[Text passage Boundary: Start]

Accra, June 14, GNA - The International Metalworkers' Federation has reiterated its call to governments to ban the manufacture and the use of asbestos because it kills about 100,000 people each year.
The Federation said governments could do that through the ratification and implementation of the International Convention adopted by the International Labour Organisation in 1986 calling for the global ban of the product. Mr Napoleon Kpoh, General Secretary of Industrial and Commercial Workers Union (ICU), who was briefing newsmen in Accra on Tuesday on his return from Vienna where the Federation of 850 members embracing 177 countries passed a resolution calling for the ban of asbestos. He said the conference noted that millions of workers were exposed to asbestos and its fibres which killed more than 100,000 people each year because certain employers and governments persist in using the substance, despite a number of safer alternatives being available.

[Text passage Boundary: End]
[Data listing Boundary: Start]

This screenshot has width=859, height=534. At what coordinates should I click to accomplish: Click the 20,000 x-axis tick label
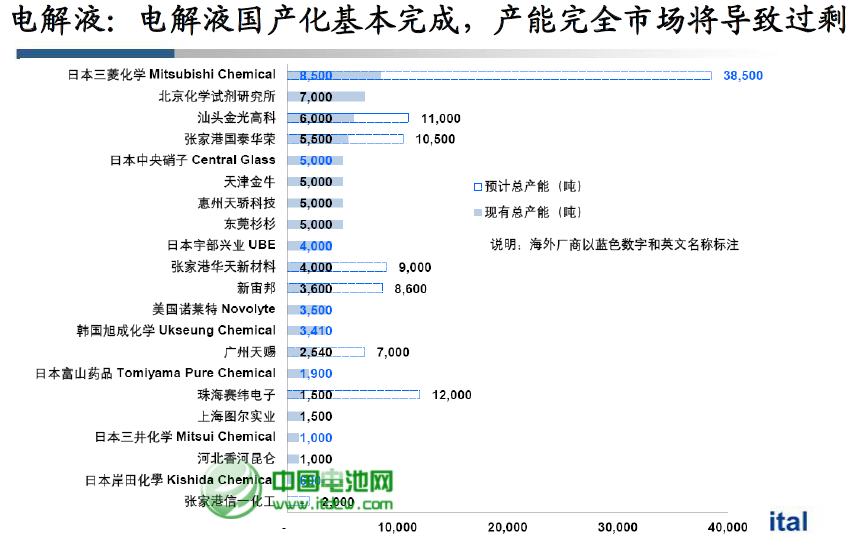[507, 527]
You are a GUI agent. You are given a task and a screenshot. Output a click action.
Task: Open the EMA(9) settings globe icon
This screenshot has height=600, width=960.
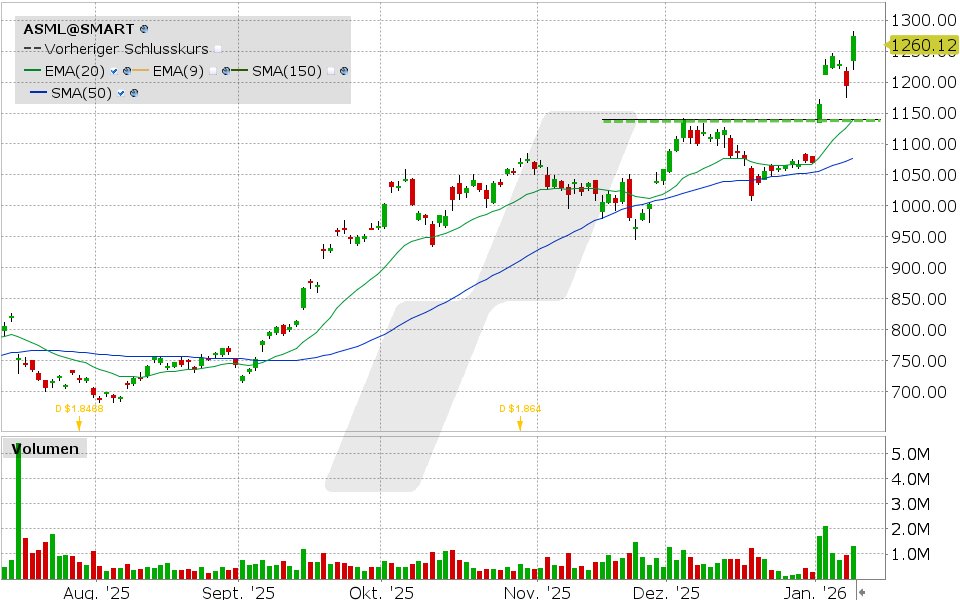(226, 70)
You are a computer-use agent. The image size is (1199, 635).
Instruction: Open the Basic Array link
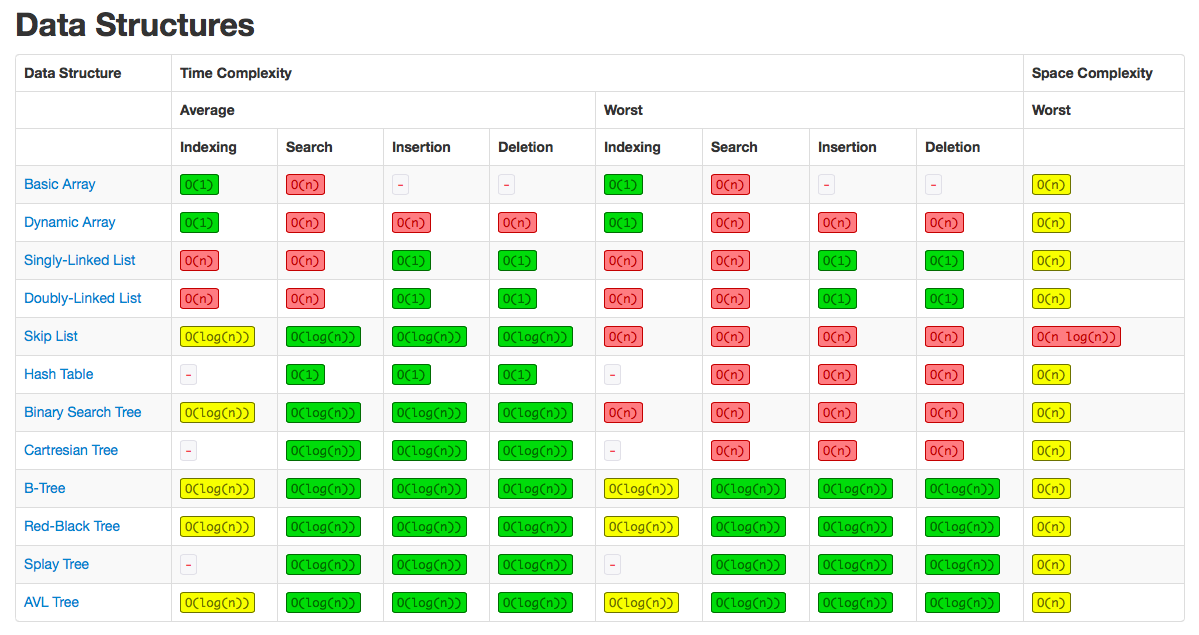(58, 184)
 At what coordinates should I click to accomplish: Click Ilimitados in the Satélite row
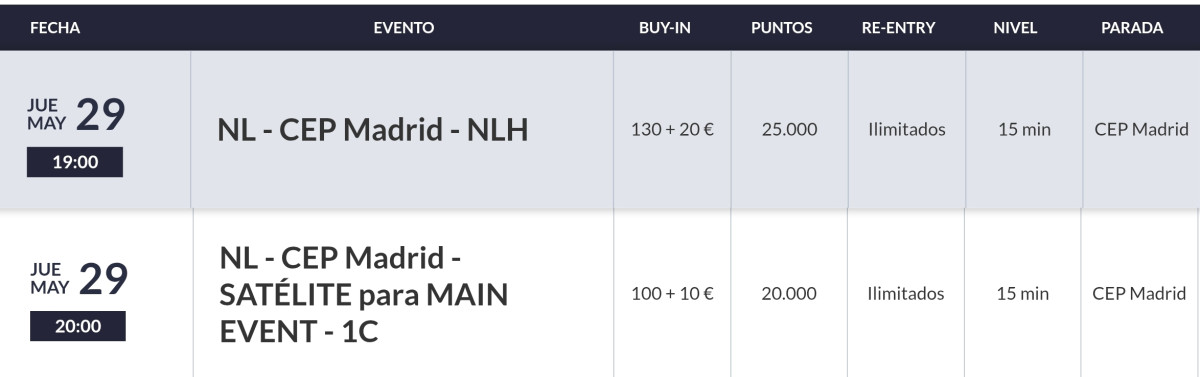[x=906, y=294]
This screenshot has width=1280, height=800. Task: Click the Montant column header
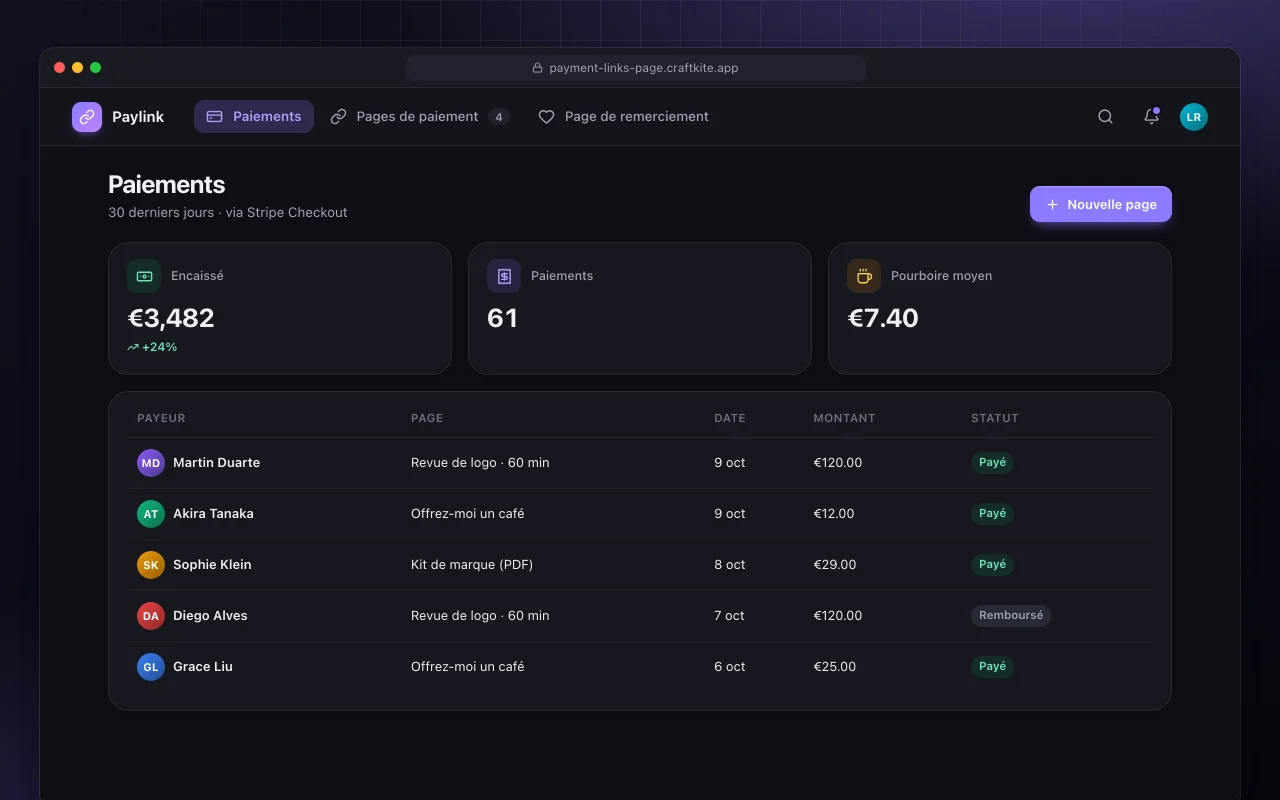pyautogui.click(x=844, y=418)
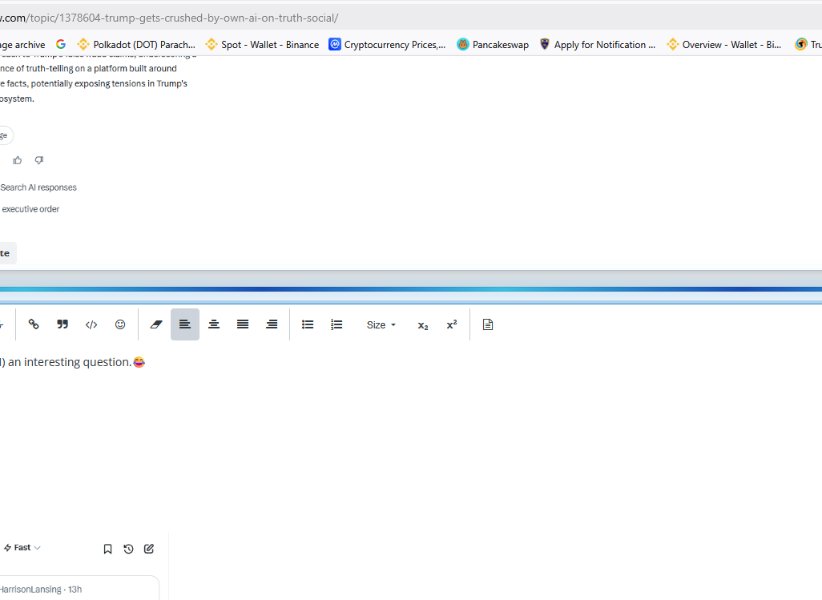Click the insert link icon in editor toolbar
The width and height of the screenshot is (822, 600).
pyautogui.click(x=34, y=325)
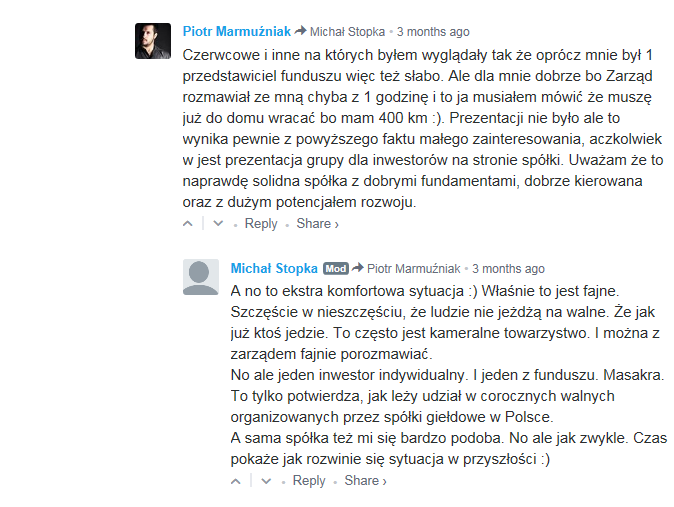Viewport: 674px width, 507px height.
Task: Open the reply's '3 months ago' timestamp
Action: click(x=509, y=269)
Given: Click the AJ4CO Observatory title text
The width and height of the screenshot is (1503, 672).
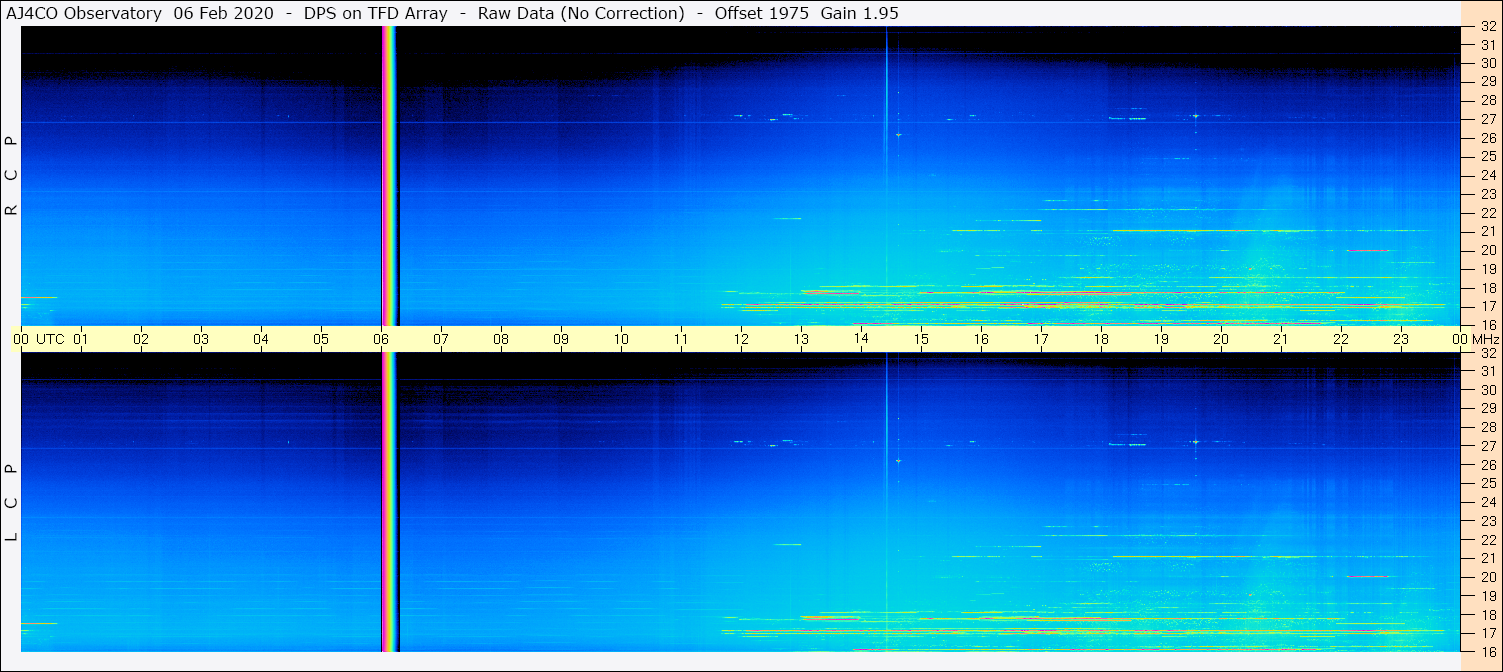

[Data listing Boundary: End]

_Tasks to carry out_.
#1 Sum up the asbestos news report in two sentences.
#2 Go on with the asbestos news report from the point where it stops.
The items above come from a different source than the text.

_Answers_.
#1 The International Metalworkers' Federation has again urged governments to ban making and using asbestos, which kills about 100,000 people each year, by ratifying and carrying out the convention the International Labour Organisation adopted in 1986. Napoleon Kpoh of the Industrial and Commercial Workers Union told reporters in Accra that the Federation's conference in Vienna passed a resolution calling for the ban, noting that millions of workers are exposed because some employers and governments keep using asbestos even though safer alternatives exist.

#2
Quoting from International Monetary Fund (IMF) Report, Mr Kpoh said, "It has taken three decades of continual effort and the emergence of suitable alternative substances for a comprehensive ban on the manufacture and use of asbestos to be adopted in a number of industrialised countries." The Report said the reluctance of some governments to acknowledge the risks associated with asbestos use even extended to their refusal to accept international conventions and guides that, although not as comprehensive as a ban, provide some minimum standards. It said despite the continued controversy surrounding the use of asbestos, demand appears to have expanded in 2003, enabling world production to increase by 5.4 per cent over 2002.
Mr Kpoh said many governments appeared to be in no hurry to ratify and implement the convention and that out of ILO's 177 member states only 27 have ratified the convention. Asbestos can cause cancer in humans because it has microscopic daggers and when inhaled, lodge into lung tissue and "the body's defences cannot break them down, so increased or prolonged exposure can cause a build up of fibres, which work their way deeper into the lungs."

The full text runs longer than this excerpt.